Hello, I have to revise these sentences for dangling modifiers and I wanted to see if I did it correctly. First sentence: Flying over the oak tree, the farmer saw the flock of birds that had damaged his crops. I revised it to: Damagins his crops, the farmer saw the flock of birds flying over the oak tree. Second sentence: Ironing out all wrinkles, the pants looked much more presentable: Revised: Looking more presentable the wrinkles were ironed out. Third sentence: The poliece chief posted the mandate against hubcap theft on Monday afternoon: I changed it to: no change.

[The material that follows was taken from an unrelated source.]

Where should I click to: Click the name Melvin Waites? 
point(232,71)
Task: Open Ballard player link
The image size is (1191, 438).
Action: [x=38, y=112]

Thanks

First sentence: Flying over the oak tree, the farmer saw the flock of birds that had damaged his crops. I revised it to: Damagins his crops, the farmer saw the flock of birds flying over the oak tree.
The problem with both sentences is that the farmer is doing something he cannot or would not. Would the farmer fly over the oak tree? Would the farmer damage his crops? If you want to keep the beginning of the second sentence the same, ask yourself this: What was damaging his crops? The answer to that question should be the next couple of words in the main clause of the sentence. Now -- how would you revise it?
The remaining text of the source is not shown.